Coffey also advocates teaching firearms safety to children, not necessarily to encourage shooting, but safety in a state with many hunters.

"I teach my kid to be safe because you just don't know," she said. "I don't know of a parent who ever asked me if I have firearms in my house."

Genie Jennings is Maine's Second Amendment Sisters coordinator, a chapter which co-hosts firearms clinics for women with the Kittery Trading Post. A ski instructor, Jennings took a firearms class for her hunter husband after the couple shot at tin cans with a .22 and she enjoyed it.

Last year, Jennings searched for an instructional class for women and the closest thing she could find was in Massachusetts, hosted by Second Amendment Sisters. After learning there was nothing like it in Maine, Jennings, who said, "I don't join things in general," started a Maine chapter.

Since the last Kittery Trading Post women's firearms clinic, membership in Maine's chapter has increased 500 percent, Jennings said, bringing it to a grand total of six members.

"If you're in the gun movement, you've heard of us, and if you're in the Million Mom movement, you've heard of us," she said, adding she hopes other women will join with time.

"Self-defense is a basic human right," she said. "Women are smaller and weaker. We need something else for protection."

But why a group exclusively for women?

"It's an answer to that female voice that says, Oh my goodness, get those things away,'" she said. "We feel that being all female gives us credibility when we say guns are a tool and we want this tool available to us."

Some women take the class because they're "terrified of guns," she said. They start with .22s because they're easy to handle, don't have a lot of kick, and don't make a lot of noise.

"As women get exposed to that type of tool, they lose that terror," Jennings said. "There's so much publicity about how terrible these things are, that you'd think they drop off tables or out of drawers."

At the last class, women "ran the gamut" from teens to grandmothers, she said.

"It's a matter of choice," Jennings said. "There are women who've made the choice that they're going to defend themselves and their families."

In New Hampshire, Coffey said her organization is willing to offer instruction to women across the state, if they provide a host site.
 
It was a good article, but it was missing some real important info:

- How about stating in the article HOW to reach these state coordinators of SAS?

- How about providing the URL for each state's org so folks can join if they want to?

I met Genie and her Husband at last year's SAS BBQ in MA. A very nice lady (and Husband) who I enjoyed meeting and talking with. I did tell her about this forum, but I don't think she ever joined.

It's a shame that in a year she doesn't have more than 6 total members! However, since you can't actually join the local chapters, you must join the national org instead and they notify the chapter local to you, it's not as easy as it should be.
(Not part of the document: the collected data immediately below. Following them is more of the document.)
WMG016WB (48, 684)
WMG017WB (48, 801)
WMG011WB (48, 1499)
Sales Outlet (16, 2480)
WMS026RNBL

This also explains the remark by the NH Coordinator who said she doesn't know how many members she has.
 
I think one of the issues up in Maine and NH is that they really don't need SAS in that shooting isn't as threatened as it is here in MA. I know that the MA chapter is one of the more active ones, as is Ohio and one other 'rights-infringed' state, it might be New Jersey or Maryland.
 
Ann,

I just know that it is a lot of work to startup and run any org. To only have 5 other members a year later takes sheer stubbornness to keep at it! I admire her.